Predictive Value (Hz)		Experimental Value (Hz)
Theoretical Predictive Value	Simulation Value
6.47	5.88	6.8

that the predicted values obtained by the two methods are lower than the measured values. There is little difference between the theoretical predicted values and the measured values, indicating that it is feasible to estimate the first-order vibration frequency of the floor by using the theoretical formula. The first three modes of the simulated floor coincide with the measured floor. The difference between the predicted value and the measured value of the first-order frequency is 13.5%, which is close to the error of the finite element model of the 6 m wooden truss joist floor established by Shen [26]. However, the error of the second-order and third-order natural frequency values is more than 20%. Therefore, when the boundary conditions are the fixed support on the edge joists and the simply supported connection between the other joists, the modal performance of the floor can be predicted. However, the accuracy of the first three natural frequencies is still unacceptable.

4. Conclusions

In this paper, laboratory tests including static load deflection tests, modal tests, and pedestrian load tests were conducted to reveal the vibration performances of 12 m wood truss joist floors. The selective action law of strongbacks and partition walls on the vibration performance of large span wood floors is discussed. Combined with numerical simulation, the prediction accuracies of the finite element model and theoretical formula on the static load deflection and modal performance of the floor are compared.
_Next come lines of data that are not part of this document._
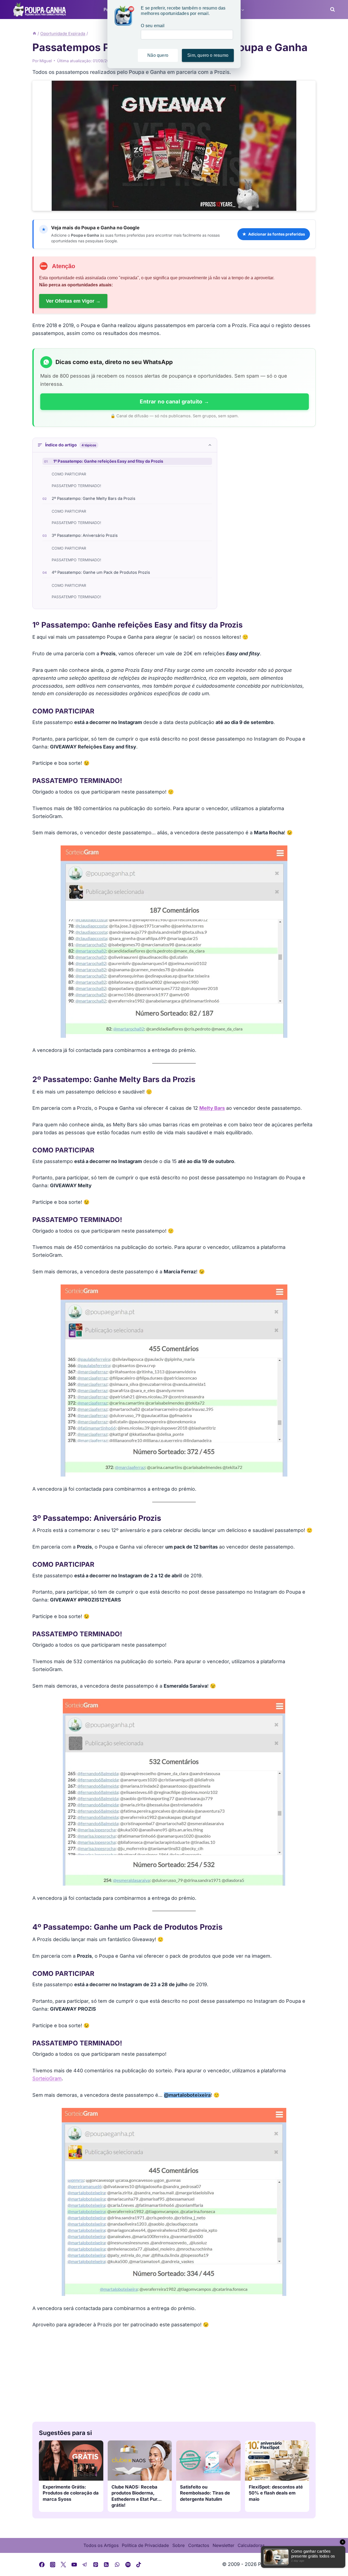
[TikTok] (138, 2564)
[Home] (34, 33)
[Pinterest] (95, 2564)
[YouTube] (74, 2564)
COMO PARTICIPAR (69, 474)
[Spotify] (128, 2564)
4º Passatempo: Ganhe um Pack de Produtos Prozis (101, 572)
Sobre (178, 2545)
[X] (63, 2564)
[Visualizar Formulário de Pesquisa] (331, 9)
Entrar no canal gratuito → (174, 401)
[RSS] (106, 2564)
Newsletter (223, 2545)
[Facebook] (41, 2564)
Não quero (157, 55)
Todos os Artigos (101, 2545)
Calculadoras (251, 2545)
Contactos (198, 2545)
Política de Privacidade (145, 2545)
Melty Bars (212, 1108)
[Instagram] (52, 2564)
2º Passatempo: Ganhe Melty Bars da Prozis (93, 498)
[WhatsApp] (117, 2564)
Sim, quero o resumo (207, 55)
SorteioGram (47, 2078)
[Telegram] (84, 2564)
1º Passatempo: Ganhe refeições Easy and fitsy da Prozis (108, 461)
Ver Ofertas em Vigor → (73, 301)
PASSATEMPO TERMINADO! (76, 486)
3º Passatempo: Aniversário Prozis (85, 535)
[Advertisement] (174, 2375)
The strongbacks increase the stiffness of the floor perpendicular to the joist direction, which can significantly increase the high-order natural frequency of the floor, but has little effect on the fundamental natural frequency. Installation of two rows of strongbacks in the midspan can significantly reduce the RMS vibration acceleration at the center of the floor under walking excitation. However, the RMS acceleration increases with increasing numbers of strongbacks. Installation of a partition wall perpendicular to the joist under the floor can improve the overall stiffness of the floor, and the effect on the fundamental natural vibration frequency and RMS acceleration of the floor is better than that of the strongbacks.

The 1 kN static load deflection of the 12 m span wood floor is 1. 376 mm. The prediction error of the theoretical calculation formula based on the ribbed plate model of the wooden floor is 15.6%, and the error of the finite element model is 30.1%. The fundamental natural vibration frequency of the 12 m span floor is 6.8 Hz, the error of theoretical calculation is 4.9%, and the error of the finite element model is 13.5%. In engineering applications, The vibration performances can be estimated by the theoretical formula and qualitatively analyzed by a finite element model.

This study presents a method to build a large-scale test platform of wood floors. This assessment of the vibration performances of wood floors will benefit the engineering application of large-span wood truss joist floors. Further research will be conducted on other methods to increase the stiffness of wood floors and the effect of different loads, such as multi-person walking loads, on the vibration performance of large span wood truss joist floors. A more accurate model also will be developed to predict the vibration responses of wood floors.